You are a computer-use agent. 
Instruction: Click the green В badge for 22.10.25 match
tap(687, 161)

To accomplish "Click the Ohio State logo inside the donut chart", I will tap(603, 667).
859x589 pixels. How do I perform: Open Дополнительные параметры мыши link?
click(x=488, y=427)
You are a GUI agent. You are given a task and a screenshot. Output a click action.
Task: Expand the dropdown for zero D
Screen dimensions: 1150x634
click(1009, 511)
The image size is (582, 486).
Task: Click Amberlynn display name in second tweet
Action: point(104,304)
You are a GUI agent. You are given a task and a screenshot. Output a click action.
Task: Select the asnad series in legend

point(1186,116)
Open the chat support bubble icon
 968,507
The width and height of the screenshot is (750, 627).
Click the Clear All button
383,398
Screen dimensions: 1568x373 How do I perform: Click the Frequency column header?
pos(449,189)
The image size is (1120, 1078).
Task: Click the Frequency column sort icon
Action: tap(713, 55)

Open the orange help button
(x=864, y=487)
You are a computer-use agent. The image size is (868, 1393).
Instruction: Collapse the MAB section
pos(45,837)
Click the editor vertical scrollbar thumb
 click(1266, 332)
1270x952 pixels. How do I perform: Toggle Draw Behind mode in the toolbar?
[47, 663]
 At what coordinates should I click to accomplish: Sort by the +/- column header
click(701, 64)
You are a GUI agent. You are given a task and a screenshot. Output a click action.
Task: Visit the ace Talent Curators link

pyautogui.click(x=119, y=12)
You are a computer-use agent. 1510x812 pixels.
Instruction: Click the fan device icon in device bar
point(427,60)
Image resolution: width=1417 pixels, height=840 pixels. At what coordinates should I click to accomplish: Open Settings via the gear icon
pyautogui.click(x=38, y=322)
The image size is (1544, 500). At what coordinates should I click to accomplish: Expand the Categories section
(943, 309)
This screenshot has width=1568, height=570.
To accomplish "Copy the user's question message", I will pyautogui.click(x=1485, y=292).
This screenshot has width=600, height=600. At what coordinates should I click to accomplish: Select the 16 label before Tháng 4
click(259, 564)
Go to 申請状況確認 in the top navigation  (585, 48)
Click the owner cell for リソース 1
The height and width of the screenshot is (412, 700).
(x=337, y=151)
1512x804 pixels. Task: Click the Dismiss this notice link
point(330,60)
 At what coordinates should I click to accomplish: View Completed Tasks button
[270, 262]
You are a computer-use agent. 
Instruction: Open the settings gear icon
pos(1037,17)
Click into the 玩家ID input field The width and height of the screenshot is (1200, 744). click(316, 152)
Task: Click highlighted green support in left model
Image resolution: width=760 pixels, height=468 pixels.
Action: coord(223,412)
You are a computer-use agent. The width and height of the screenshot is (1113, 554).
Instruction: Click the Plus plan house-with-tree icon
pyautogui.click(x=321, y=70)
* * *
ABOUT THIS EXERCISE | Out of the material above, select every line that holds the string "will".

EXERCISE RESULT |
To accomplish "Click the Ohio State logo inside the donut chart", I will tap(603, 667).
To accomplish "Copy the user's question message", I will pyautogui.click(x=1485, y=292).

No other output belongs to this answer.